## [Exercise instructions]
A) Please transcribe the part of the vacation blog post that opens with the words containing "For our family, that’s" and closes with "Ritz in Paris.".
B) Turn the paragraph of the vacation blog post beginning "On this trip, no one got deathly ill" into a short list that keeps its main facts.
C) Write the next part of the vacation blog post, picking up after its final paragraph.

## [Given text]
────
Tuesday, August 18, 2009

Bittersweet



We’ve just returned from the first real family vacation we’ve had since the summer of 2007.

As my husband says, “IT WORKED.”

For our family, that’s saying a lot. Some of our past vacations have made a Griswold trip look like a perfectly perfect fortnight at the Ritz in Paris.

On this trip, no one got deathly ill or injured, lost their passport, or developed poison ivy. There weren’t even any little dramas or family fights. No one argued about what channel to watch or which restaurant to choose.

It was, strangely enough, actually relaxing...a perfect balance between activity and rest. We rented a townhouse on Coronado Island, off the coast of San Diego. There were sightseeing outings...chilltimes on the patio...requisite trip to the famous Zoo...lazy afternoons reading or napping. A picnic at the beach...dinner at the famous “Del”...swimming, biking, walking. Resting. Restoring. Regenerating.

(I believe the last three are almost lost arts. My husband’s grandparents had an old mountain house in South Carolina with a Victorian wicker chaise lounge tucked in a corner. Still covered in the kitschy 1940’s fabric, it had a pillow embroidered with these words: “How wonderful it is to do nothing, and rest afterwards.” It has become one of my lifegoals to relearn how to live that way on appropriate occasions.)
────
## [Data segment]
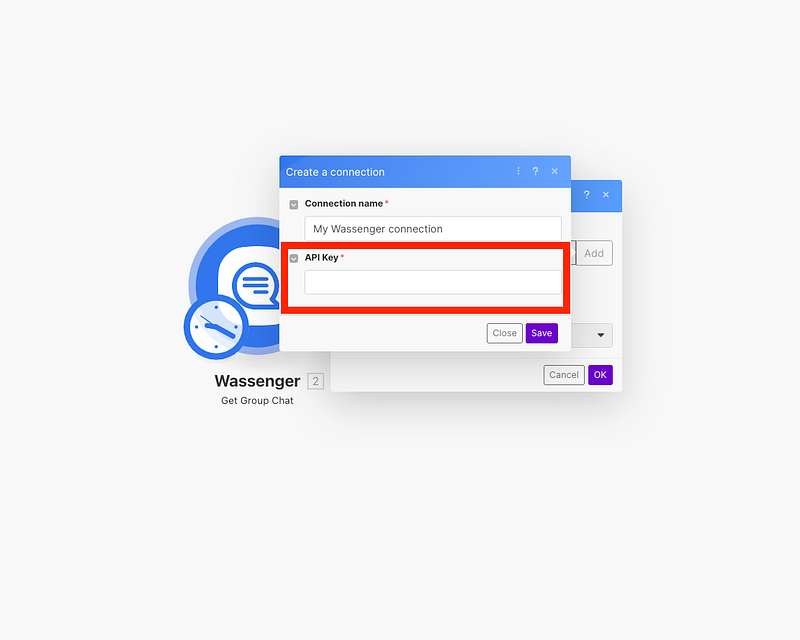The image size is (800, 640).
Task: Click the Get Group Chat subtitle
Action: [257, 401]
────
## [Responses to the exercise]
A)
For our family, that’s saying a lot. Some of our past vacations have made a Griswold trip look like a perfectly perfect fortnight at the Ritz in Paris.

B)
- No one got seriously ill or injured, lost a passport, or developed poison ivy.
- There were no small dramas or family fights.
- No one argued over which TV channel to watch or which restaurant to choose.

C)
Our peace was marred only by the unexpected arrival of painters for 3 days, who, at one point, plastic-wrapped all the doors and windows of the townhouse from the outside. (No AC at the beach where the high is usually in the low 70’s!) But even that little glitch provided a bit of humor. Very early one morning, I lay on top of the covers in my somewhat scanty nightie watching “Cars” with James. Just imagine my surprise when I looked up to see a man painting the (open) doorframe on the balcony. Like, in the room with us.

Must have had a really long ladder. Or a very quiet crane.

Other than that, it was a pretty perfect trip. But I wasn’t perfectly happy. There was a vague little sadness hanging around the periphery of joy. When I couldn’t shake it, I analyzed it.

I realized that I was internally contrasting the then with the now.

The “Ghosts of Beach-Trips Past” came haunting, shaking their long chains of memory at me.

Playing in the sand with James one day, I looked up at his mother in her cool beach-buggie wheelchair. She was just sitting there (of course), looking out to sea. Very still.

But I had a vision of a beautiful blonde girl riding the waves on a sailboard, laughing joyfully at the amazing incongruity of the “unathletic one” accomplishing what her more physical sisters could not.

I saw the oldest sister leading the kitchen clean-up after dinner. I saw the family organizer planning the day for us. I saw my eldest child giving me a lovely massage at the end of the day, walking with her father along the shore, snuggling with her sisters in a hotel bed.

I got angry that it was the grandmother who was playing in the sand with the little one instead of his mommy. I was angry that Katherine couldn’t join us on a bike ride or a beach walk. The anger made me feel a little hollow and hopeless inside.

Then, I started projecting into the future. Always a very bad idea. (“Let each day’s trouble be sufficient for the day..”) Looking at James, I began wondering when this little boy might have a sibling. If...

James could be an only grandchild for a long, long time.

I started feeling sorry for all of us.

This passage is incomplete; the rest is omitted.